Regulation shoot anion loading via the AtSLAH1–AtSLAH3 complex

Qiu J and Gilliham M

ARC CoE PEB, University of Adelaide, South Australia, Australia.

AtSLAH1 and AtSLAH3, two Arabidopsis slow type anion channel-associated 1 (SLAC1) homologues form a protein complex to regulate root-to-shoot delivery of chloride (Cl-) and nitrate (NO3-). Both proteins are expressed in Arabidopsis root pericycle and their expression is down-regulated by NaCl and ABA (Qiu et al., 2016). AtSLAH3 carries predominantly NO3- when expressed by itself but has increased Cl- transport in a complex with SLAH1 (Cubero-Font et al., 2016). Here, we explore the regulation of this complex using heterologous expression in Xenopus laevis oocytes and two-electrode voltage clamp. We observed two ABA signaling associated protein kinases, SnRK2.2 and SnRK2.3, negatively regulate anion currents through AtSLAH1-AtSLAH3. Conversely, a positive guard cell anion channel regulator from the same kinase subgroup, SnRK2.6 (OST1), appears not to regulate the complex. To confirm whether AtSLAH1-AtSLAH3 can be targeted by SnRK2s, the only SnRK2s-specific substrate motif RxxT/S in AtSLAH1 was site-mutagenized (R176K) to disrupt the recognition by SnRk2s.

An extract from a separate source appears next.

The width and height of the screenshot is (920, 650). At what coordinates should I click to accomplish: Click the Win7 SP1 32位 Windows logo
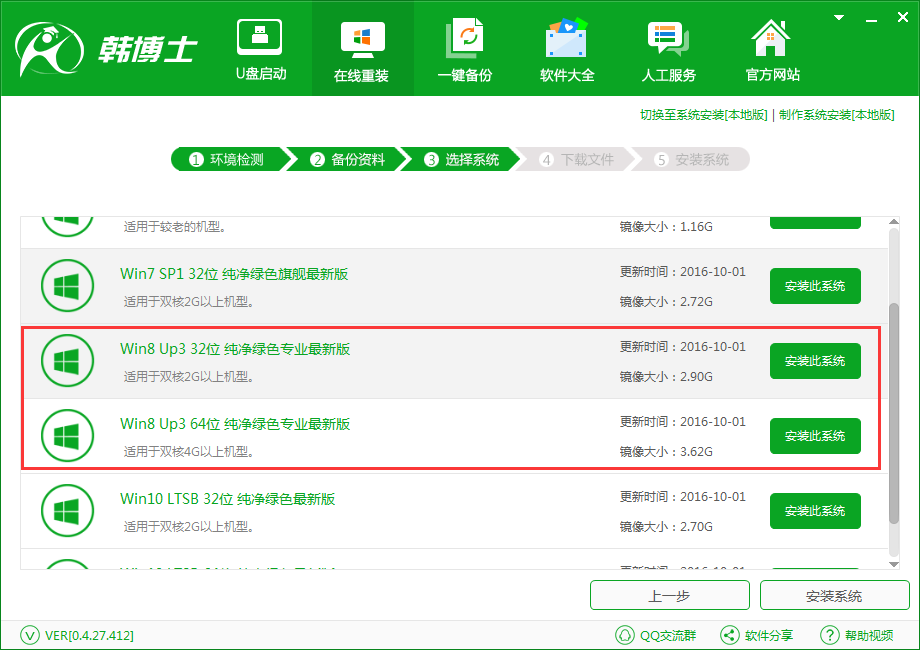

When SLAH1R176 was co-injected with SLAH3 and SnRK2.2 the conductance inhibition was less pronounced compared to SLAH1-SLAH3-SnRK2.2. This result implies SnRk2.2 has an important role in mediating root-to-shoot Cl- transport by regulating AtSLAH1-AtSLAH3 activity. Previous studies have reported different protein kinases from the same subgroup might distinguish their roles with different tissue localization. As SnRK2.2 and SnRk2.3 are abundantly expressed within the plant including the root, while SnRK2.6 is highly expressed in the shoot but less detectable in the root; this is consistent with why SnRk2.6 does not affect the ionic conductance of AtSLAH1-AtSLAH3 complex. In addition, the AtSLAH1-AtSLAH3-SnRK2.2 was also found to be regulated by calcium-dependent protein kinase 21 (CPK21) by restoring the anion transport, suggesting a potential cross talk between kinases with/without Ca2+ dependency. As AtSLAH1-AtSLAH3 is involved in mediating root-to-shoot anion movement, multiple regulating mechanisms of the complex may help the plant to acclimate to stressful growth conditions by adjusted anion transfer to the shoot. Experiments to explore whether this regulation occurs in planta is underway.